The most important thing for fast storage is latency, not parallel iops.
The best possible latency is achieved with one thread and queue depth of 1 which basically means “client load as low as possible”. In this case IOPS = 1/latency, and this number doesn’t scale with number of servers, drives, server processes or threads and so on. Single-threaded IOPS and latency numbers only depend on how fast a single daemon is.
Why is it important? It’s important because some of the applications can’t use queue depth greater than 1 because their task isn’t parallelizable. A notable example is any ACID DBMS because all of them write their WALs sequentially with fsync()s.
fsync, by the way, is another important thing often missing in benchmarks. The point is that drives have cache buffers and don’t guarantee that your data is actually persisted until you call fsync() which is translated to a FLUSH CACHE command by the OS.
Desktop SSDs are very fast without fsync - NVMes, for example, can process ~80000 write operations per second with queue depth of 1 without fsync - but they’re really slow with fsync because they have to actually write data to flash chips when you call fsync. Typical number is around 1000-2000 iops with fsync.
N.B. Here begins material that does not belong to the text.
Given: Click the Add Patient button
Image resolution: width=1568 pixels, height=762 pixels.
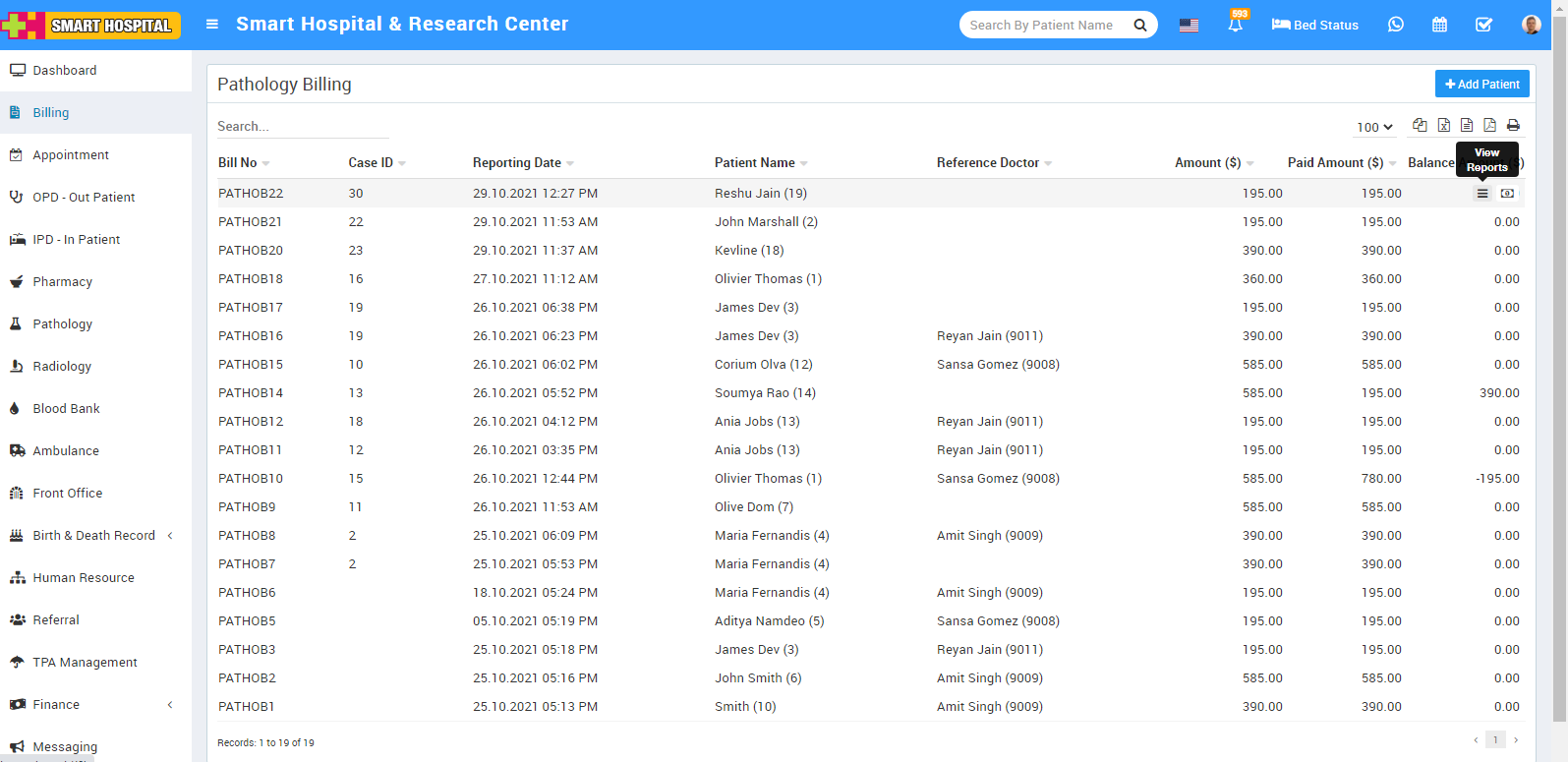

Server SSDs often have supercapacitors that act as a built-in UPS and allow the drive to flush its DRAM cache to the persistent flash storage when a power loss occurs. This makes them perform equally well with and without fsync. This feature is called “Advanced Power Loss Protection” by Intel; other vendors either call it similarly or directly as “Full Capacitor-Based Power Loss Protection”.
All software-defined storages that I currently know are slow in terms of latency. Notable examples are Ceph and internal SDSes used by cloud providers like Amazon, Google, Yandex and so on. They’re all slow and can only reach ~0.3ms read and ~0.6ms 4 KB write latency with best-in-slot hardware.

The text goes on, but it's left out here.